One of the core principles of our failing public sphere is this idea of context collapse (thank you, danah boyd). As a result of the rearchitecture of information and emergence of networked communication, we’ve lost the context necessary to understand what we are consuming. Combined with platforms for social discovery and consumption driven by engagement-centric business models that often intentionally obscure or accelerate our consumption of information beyond what we can cognitively manage, we are struggling to make sense of the world around us despite having more access to more information than humans have ever had. Often the information we rely on to make sense of the world and to make decisions has no clear provenance, authors of uncertain authority, questionable credibility, unknown bias and intent. As individuals, we are left to process our constant state of information overload alone, leveraging various imperfect (and often wildly misleading) substitutes for these components of trust that we need to discern information. Our modern information systems do not provide markers and models for authority, credibility, provenance, and intent for us reliably or consistently, so we substitute various versions or proximity and confirmation bias.
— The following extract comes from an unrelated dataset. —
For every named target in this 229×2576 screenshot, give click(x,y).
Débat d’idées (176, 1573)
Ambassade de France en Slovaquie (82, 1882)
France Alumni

Knowing that we aren’t understanding the world well while struggling to do our best often leads to disastrously misleading and anti-social consequences.
If we shift our innovation mentality toward augmentation, we can start to greet augmentation as the tool that unlocks creativity and understanding and empathy by suggesting more and new inputs in thoughtful and provocative ways rather than as the mechanism to escape a broken set of civic and social systems seemingly meant to exploit and demean us. This view of innovation also encourages us to turn an optimistic eye toward what a healthy human future might could be. Not a naive optimism that ignores the pain we are in and the dysfunction we feel, but one sees those experiences as symptoms of systems that have been designed to consider us and our pain as negative consequences to externalize and commonize. An optimism that allows us to see our current pain as a symptom of systems that we can transform, not an inevitable part of human nature to transcend. Humanity is the cure, not the thing to escape.